▶ [DOCUMENT PASSAGE]:

The Story of Fanny Höchstetter
Ernie Hunter recounts the story of his mother, Fanny Höchstetter, and how long-standing friendly Christian-Jewish relationships in the small market town of Laupheim, Germany were destroyed by the Nazis.
Laupheim was mainly Catholic, with a Jewish community. The Jews enjoyed a full religious and cultural life. In March 1933 many Germans, including Jews, felt that surely the Nazis could not crush German democracy. They felt ‘it will soon blow over’. Fanny Höchstetter was one of those, and almost left it too late to flee Germany.
Within days of the Nazi Party taking control of the Reichstag, legislation forced the retirement of Jewish civil servants and political opponents of Hitler. Fanny, Jewish and already at thirty a senior civil servant, did not want to retire, but, when forced to do so, bravely demanded and received a retirement certificate.
Fanny eventually realised that it would not soon blow over. Luckily her sister Bertl found her a job as a chambermaid in Wales, thereby saving Fanny’s life. Fanny managed to flee in August 1939 days before World War Two started.

▶ [DATA PROVIDED]:

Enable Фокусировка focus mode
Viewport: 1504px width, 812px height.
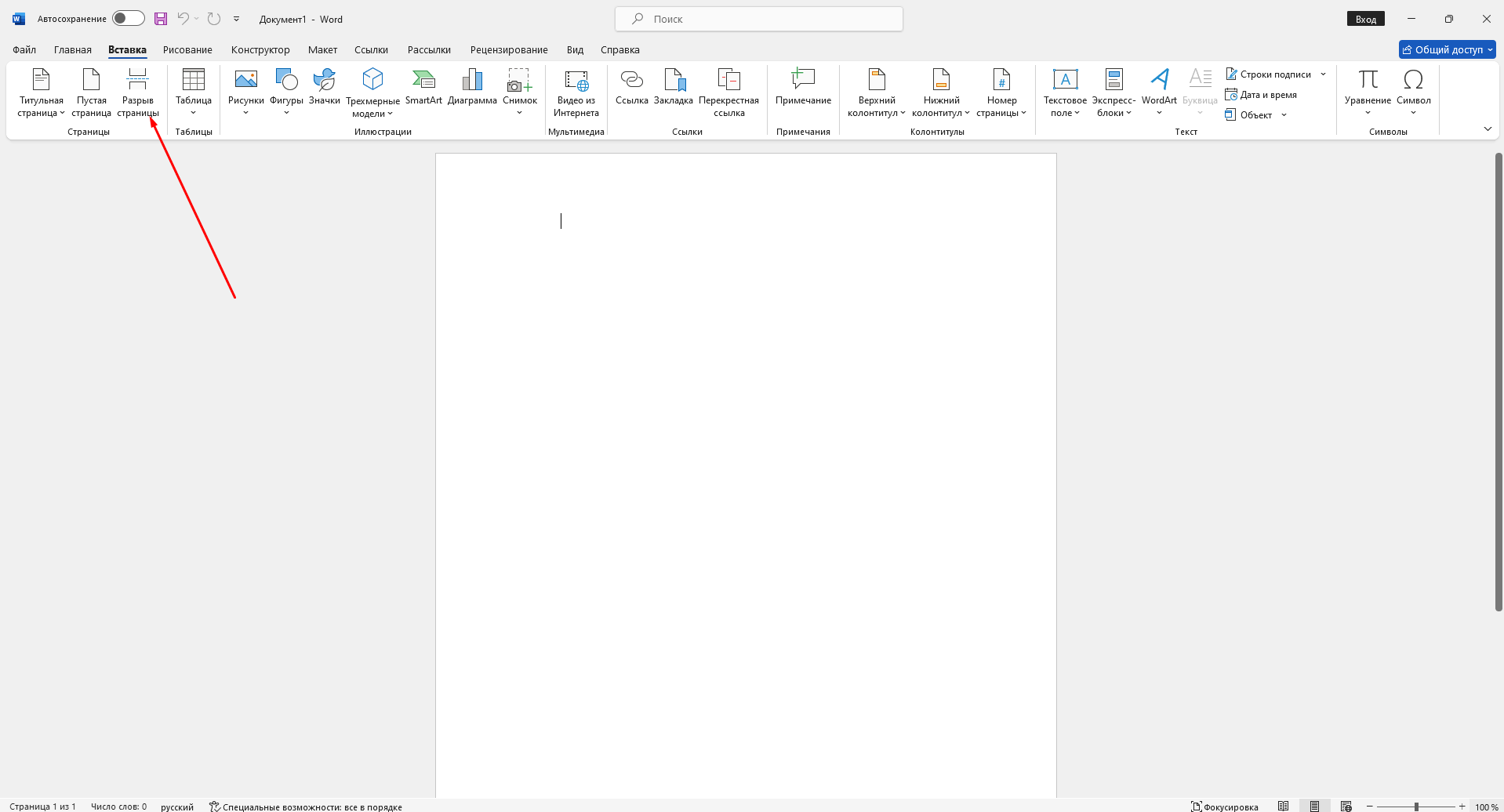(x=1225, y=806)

* * *

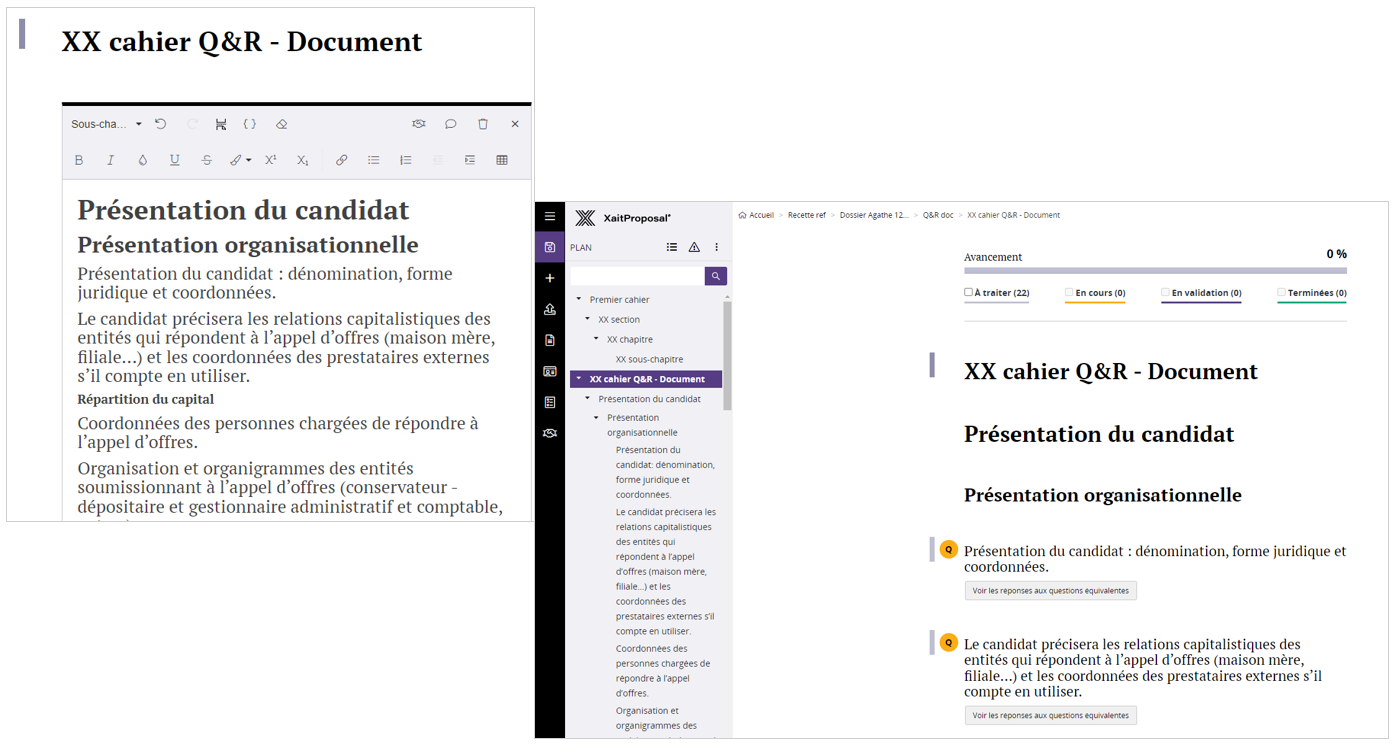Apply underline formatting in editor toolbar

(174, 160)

--

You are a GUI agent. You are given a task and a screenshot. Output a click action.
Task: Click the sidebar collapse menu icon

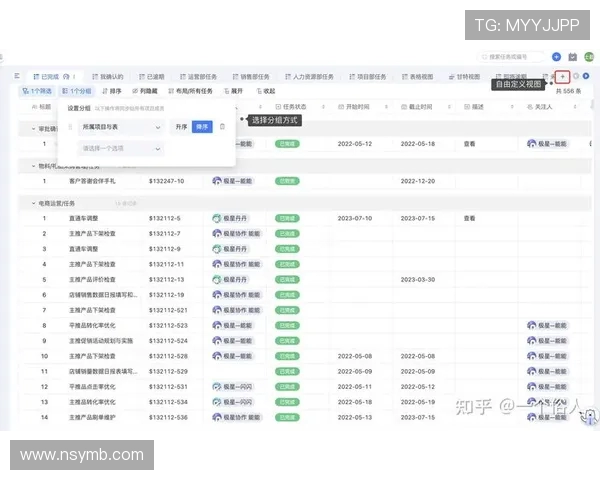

▶ [QUESTIONS]:
a) In the Fanny Höchstetter story, who found Fanny a job as a chambermaid in Wales?
b) Condense the paragraph of the Fanny Höchstetter story that opens "Within days of the Nazi Party" into two shorter sentences, keeping its main facts.
c) From the Fanny Höchstetter story, retype the part that begins at the words "Laupheim was mainly" and stop after "War Two started.".

▶ [EXPECTED OUTPUTS]:
a) Her sister Bertl found her the job.

b) Days after the Nazi Party took control of the Reichstag, new laws forced Jewish civil servants and Hitler's political opponents to retire. Fanny, who was Jewish and already a senior civil servant at thirty, was forced out against her wishes but bravely demanded and received a retirement certificate.

c)
Laupheim was mainly Catholic, with a Jewish community. The Jews enjoyed a full religious and cultural life. In March 1933 many Germans, including Jews, felt that surely the Nazis could not crush German democracy. They felt ‘it will soon blow over’. Fanny Höchstetter was one of those, and almost left it too late to flee Germany.
Within days of the Nazi Party taking control of the Reichstag, legislation forced the retirement of Jewish civil servants and political opponents of Hitler. Fanny, Jewish and already at thirty a senior civil servant, did not want to retire, but, when forced to do so, bravely demanded and received a retirement certificate.
Fanny eventually realised that it would not soon blow over. Luckily her sister Bertl found her a job as a chambermaid in Wales, thereby saving Fanny’s life. Fanny managed to flee in August 1939 days before World War Two started.